With 14 oligonucleotide medicines already approved by the FDA and EMA, they are now delivering on their promise of curing rare diseases. Furthermore, we see that the pace keeps increasing with about 200 clinical trials and more than 600 preclinical trials for oligo-based products. The market keeps growing as well as the demand, so we want to keep pace with these changes and truly help our pharma and biotech partners develop and manufacture their oligo-based therapeutics that will transform patients’ lives. 

6- How will Bachem respond to the increasing market demand? 

Simply put, we keep investing in our manufacturing capabilities and capacities for peptides and oligonucleotides. Worldwide, we will invest in the next few years about USD 500 Mio in new equipment and production facilities. At the Bubendorf sitespecifically, we started the construction of a brand new TIDES manufacturing building which will house additional equipment trains for the production of oligonucleotide based APIs at commercial scale. 

7- What do you foresee for oligonucleotide therapeutics?

With the increasing use of oligonucleotides therapeutics, advances in scalability and sustainability of oligo manufacturing is key for the coming years! As a matter of fact, we have launched an internal innovation program to address these challenges. In addition to large-scale and sustainable manufacturing, we see a steady evolution in medicinal chemistry and oligonucleotide conjugation. The molecules tend to become more and more complex featuring various backbone modifications and new conjugation moieties to address pharmaceutical targets located also outside of the liver.

8- Where will Bachem position itself into the future of oligonucleotides? 

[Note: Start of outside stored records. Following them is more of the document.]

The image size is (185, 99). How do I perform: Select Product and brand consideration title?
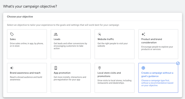pos(152,41)
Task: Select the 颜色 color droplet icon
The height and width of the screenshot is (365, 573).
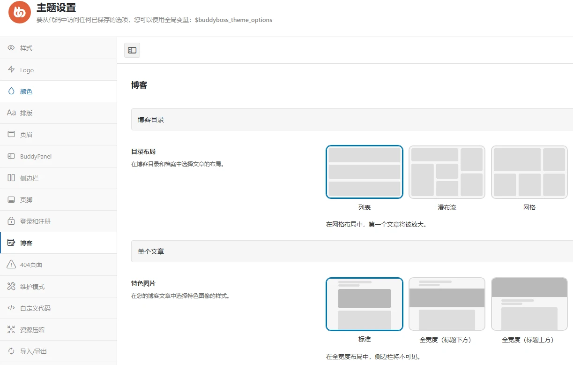Action: 10,91
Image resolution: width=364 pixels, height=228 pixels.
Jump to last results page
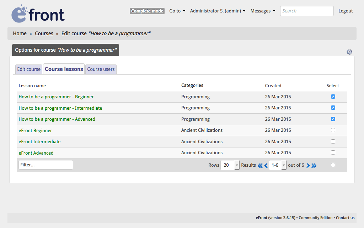pos(314,165)
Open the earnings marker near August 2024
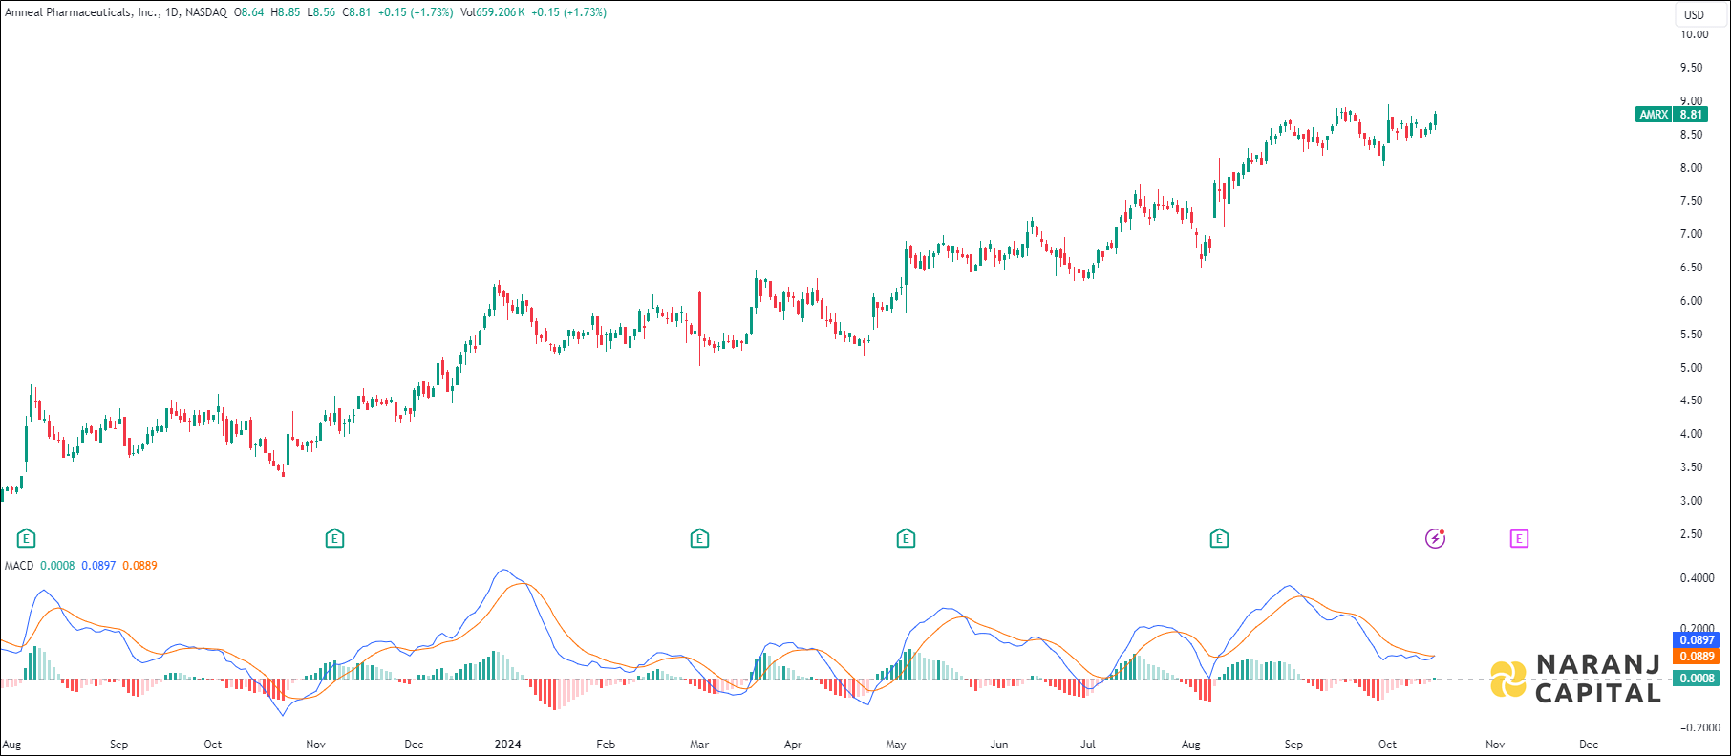The width and height of the screenshot is (1731, 756). pos(1219,538)
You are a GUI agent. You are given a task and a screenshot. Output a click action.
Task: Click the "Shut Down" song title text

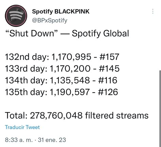coord(32,34)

At Bachem, we are in a great position to support this trend with relevant experience in conjugation chemistries (peptides, lipids, PEG, etc) and expert analytical capabilities. We will help enabling the benefits of oligonucleotide treatments to expand from rare to chronic disease – and into more therapeutic indications. Ultimately, we want to use our proven innovation to transform lives – the lives of everyone we work and partner with – and ultimately of course, the lives of patients.